Les entreprises spécialisées dans le déploiement et l’opération de tours et les opérateurs télécoms commencent à alimenter certains de leurs réseaux par de l’énergie renouvelable sur site. Dans les marchés émergents d’Afrique, de nombreux opérateurs télécoms et TowerCos sont « hors réseau », ou s’appuient sur des réseaux erratiques, a déclaré Stuart Kelly, Vice-président du développement de marché pour Bladon Micro Turbine. L’énergie renouvelable peut sembler être l’alternative logique, pour autant elle n’est pas toujours considérée comme suffisamment fiable, a-t-il déclaré.
Les intervenants ont également discuté du Edge Computing, voyant les données être traitées plus près de l’utilisateur ou de l’appareil final en périphérie du réseau dans des emplacements tels que les tours cellulaires 5G et les petits datacenters préfabriqués.

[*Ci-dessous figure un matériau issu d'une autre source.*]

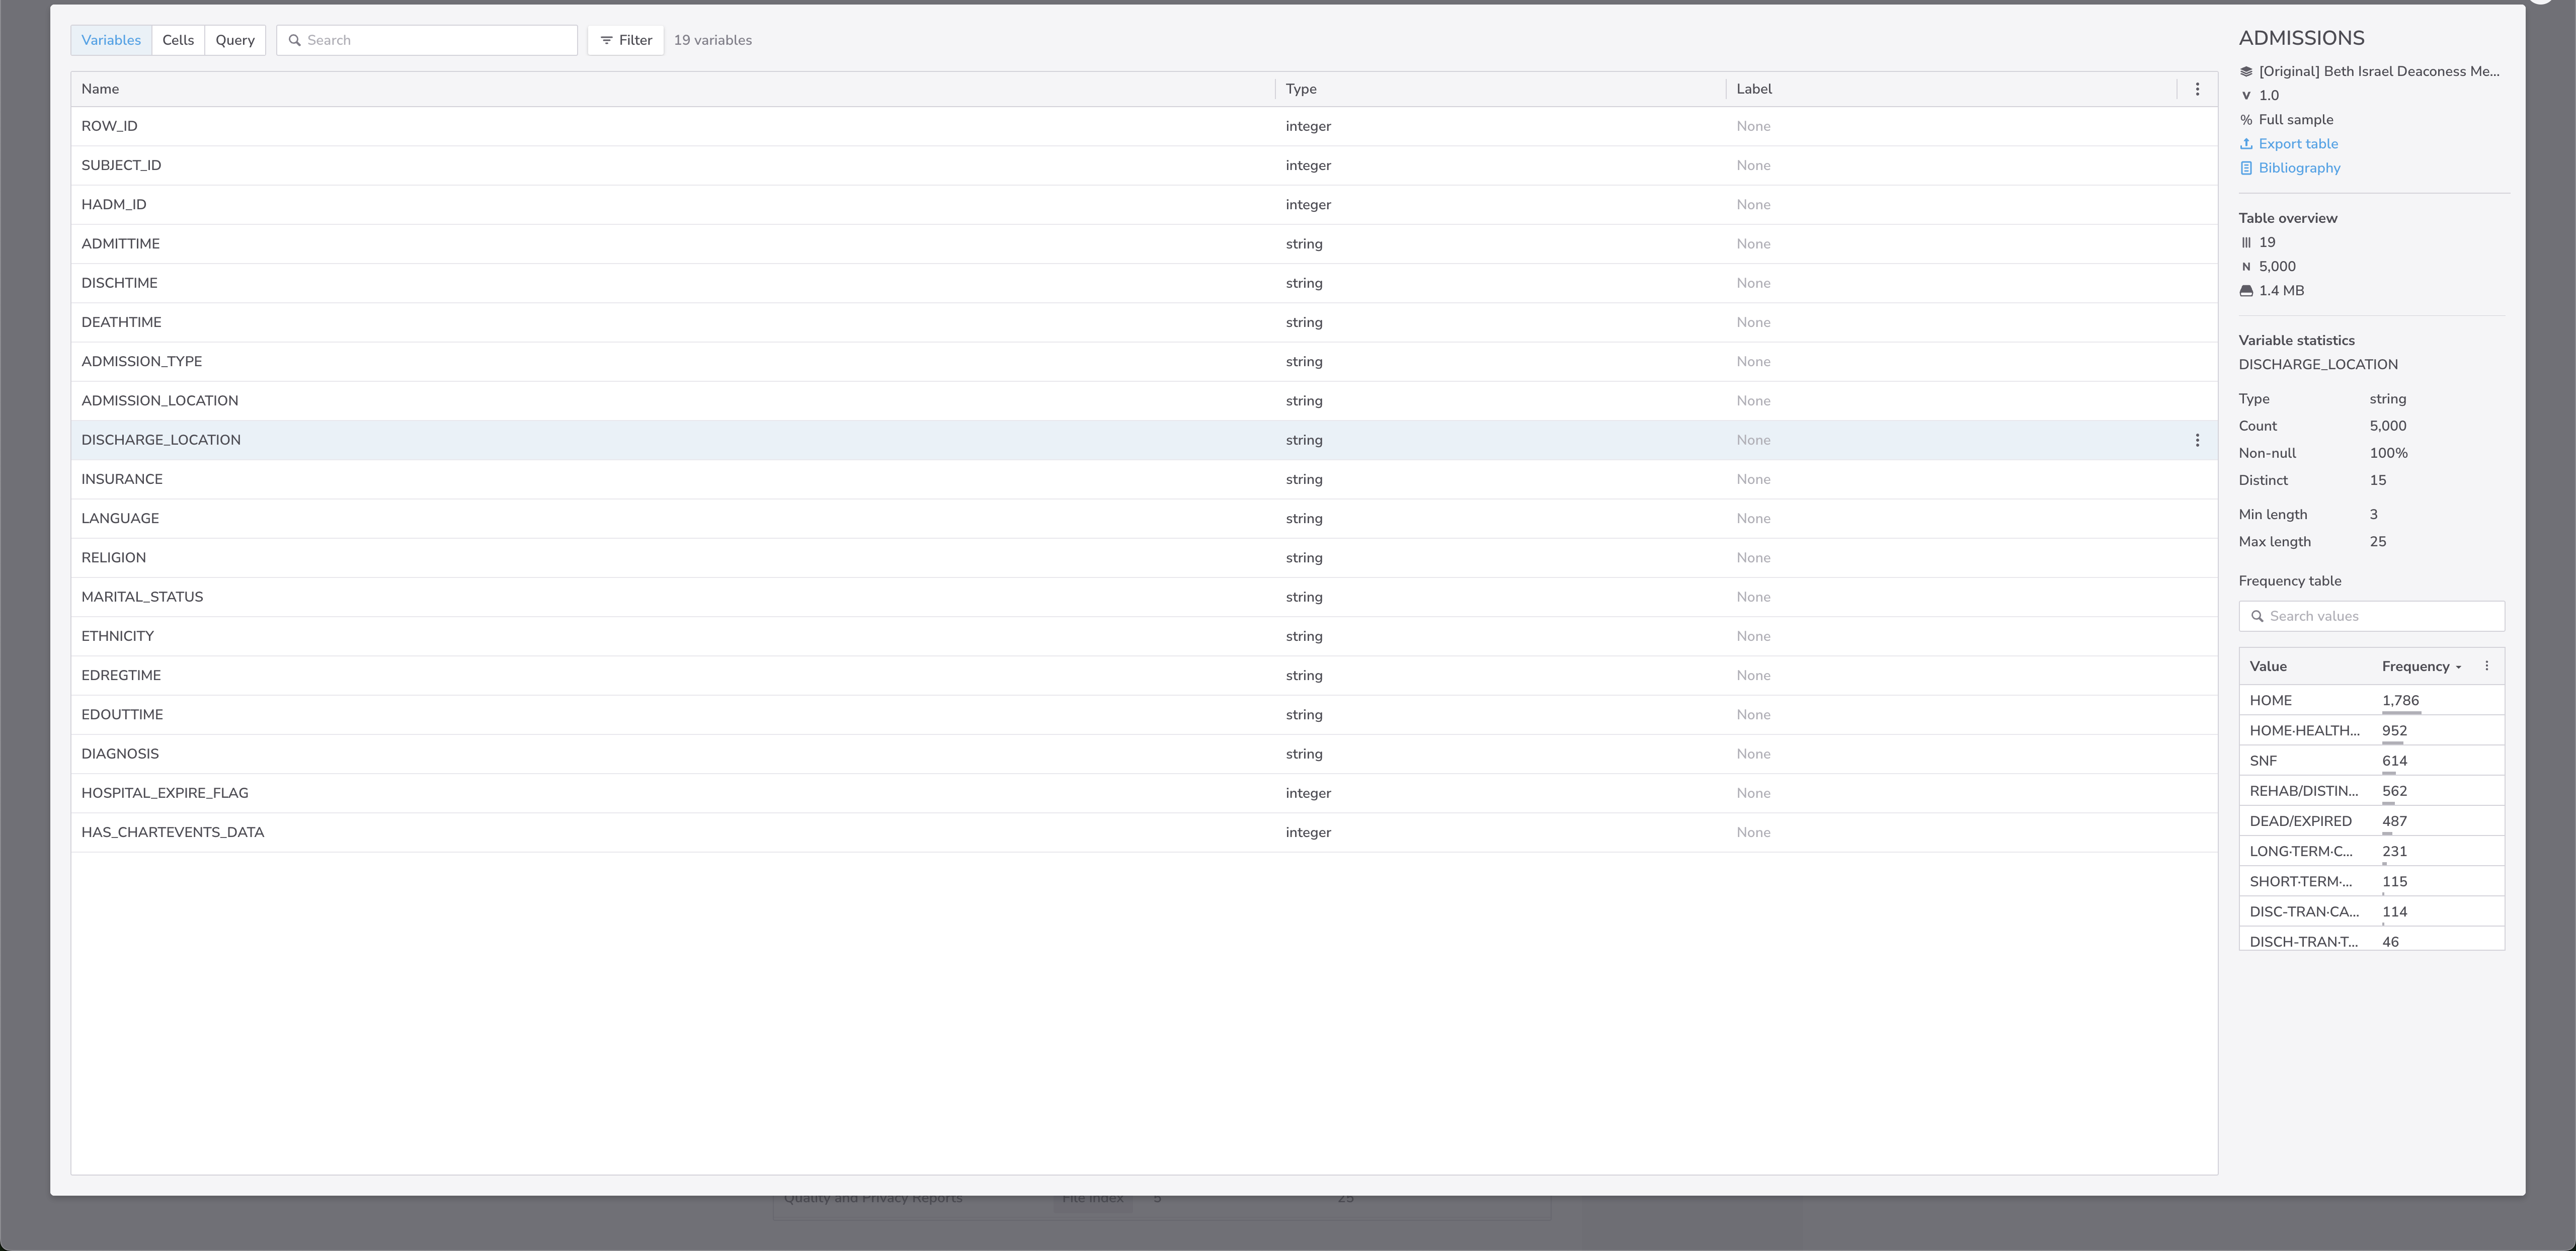Open the frequency table three-dot menu
2576x1251 pixels.
tap(2487, 666)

Les réseaux 5G fonctionneront sur des millions de serveurs, dont la plupart se situeront dans des datacenters Edge de plus petite taille. En plus des fonctions réseau, ces sites distribués prendront également en charge les charges de travail d’Edge Computing pour les applications 5G, telles que la réalité augmentée et la réalité virtuelle.
Certains services 5G exigeront une latence extrêmement faible. L’utilisation de datacenters Edge peut aider à fournir une faible latence, car « les données n’auront pas le temps de passer du sol au Cloud, avant de revenir sur Terre », a déclaré Fraisse de Huawei.
Certains des investissements dans la 5G et en matière de rendement énergétique seront relativement rapides et faciles à réaliser, mais d’autres prendront beaucoup plus de temps et seront plus coûteux, a déclaré Abbott de Vertiv. La création de réseaux 5G efficaces, rentables et durables constitue un défi majeur que les opérateurs de télécommunications et les datacenters peuvent avoir besoin de planifier en envisageant une période de retour sur investissement plus longue en comparaison de projets antérieurs, a ajouté Abbott.